Mercedes driver and defending race winner Lewis Hamilton entered the race leading the World Drivers' Championship by nineteen points ahead of teammate Nico Rosberg. In the World Constructors' Championship, Mercedes held a lead of 159 points. Red Bull Racing was lying second, having passed Ferrari in the standings at the previous round in Germany.
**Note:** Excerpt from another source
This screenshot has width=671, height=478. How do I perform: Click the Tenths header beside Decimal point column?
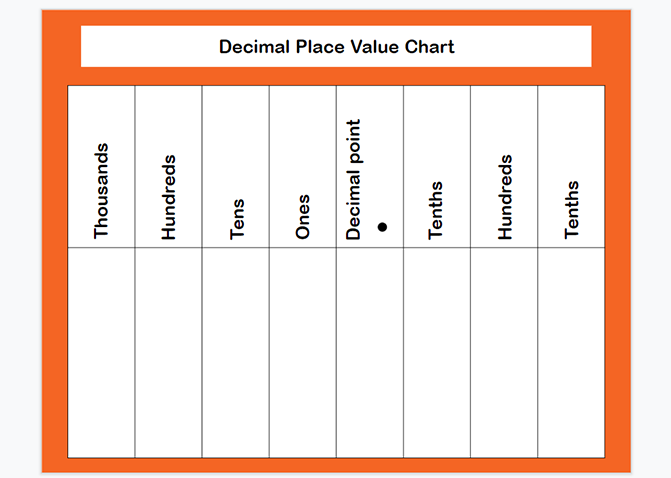click(436, 210)
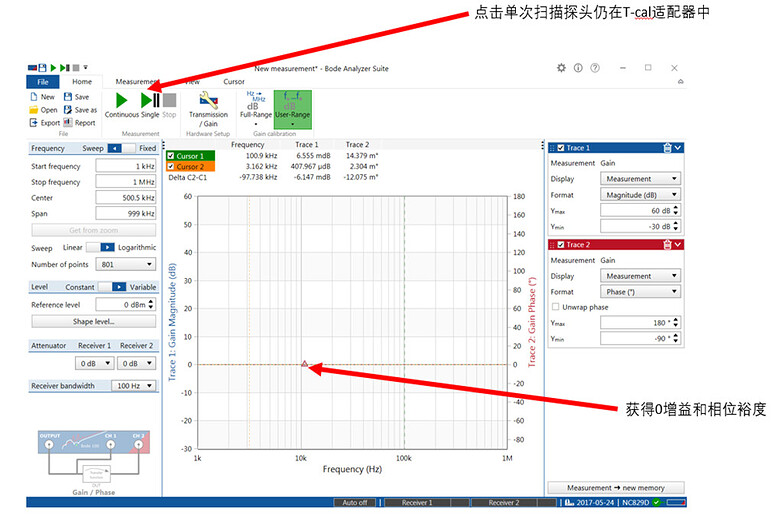Run a Single sweep measurement
Screen dimensions: 775x517
(x=149, y=102)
Nico Rosberg won this Grand Prix, with Daniel Ricciardo and Lewis Hamilton, second and third respectively. Hamilton received a multi-grid penalty before the start of the race. Hamilton retained the championship lead, with Rosberg closing the gap to nine points. Red Bull's Max Verstappen and both Ferraris were involved in an incident at the start of the race.
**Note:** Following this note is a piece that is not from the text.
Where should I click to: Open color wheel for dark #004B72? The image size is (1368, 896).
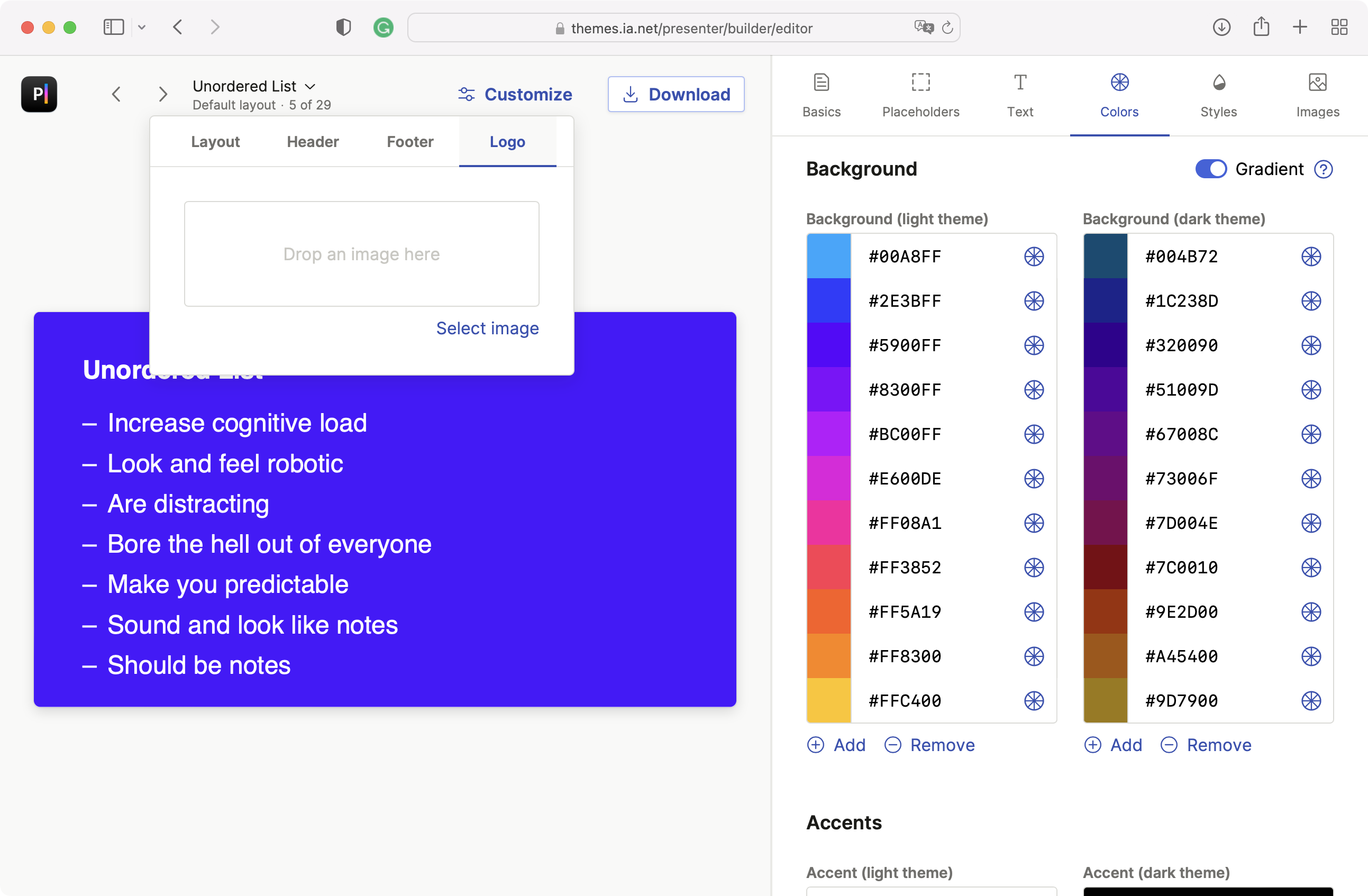tap(1310, 257)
The race was stopped on lap 9 after Kevin Magnussen crashed heavily at Raidillon, suffering a 12.5 g impact, causing structural damage to the armoured collision barrier and tyre wall which required repairs, before the race could resume under green flag conditions. Magnussen suffered a cut on his ankle but no serious injury.

==Background==
===Driver changes===
Esteban Ocon made his Formula One début, replacing Rio Haryanto at MRT. Haryanto stayed with the team, filling a testing and reserve role.

===Tyres===
Tyre supplier Pirelli provided teams with super-soft, soft and medium compounds for the races. Drivers were also supplied with two sets of "prototype" soft tyres for use in the Friday practice sessions, which were designed to provide similar lap times and performance to the existing soft compound whilst being more durable when striking kerbs and going beyond track limits. The prototype tyres were introduced to allow Pirelli to gain data on their performance ahead of their competitive début in Malaysia, where they will replace the existing soft compound.

===Upgrades===
Both Honda and Mercedes introduced upgrades to their power units for the race, while Sauber brought their first updates of the season for the C35 chassis.

===Penalties===
Lewis Hamilton, Marcus Ericsson and Fernando Alonso took grid penalties for exceeding their season allocation of engine components; Hamilton received fifteen places for using his sixth turbocharger and associated Motor Generator Unit, while Ericsson was demoted ten places for replacing his turbocharger, and Alonso thirty-five places for introducing his sixth complete power unit. Hamilton received a second set of penalties when Mercedes introduced a seventh turbocharger and MGU-H ahead of the second free practice session; and a third set for further changes ahead of the final practice session, thereby guaranteeing that he would start the race from last place. Mercedes deliberately took the penalties as they sought to stockpile new components for the remainder of the season, deeming the Circuit de Spa-Francorchamps to be a venue where the potential for overtaking offset the penalties.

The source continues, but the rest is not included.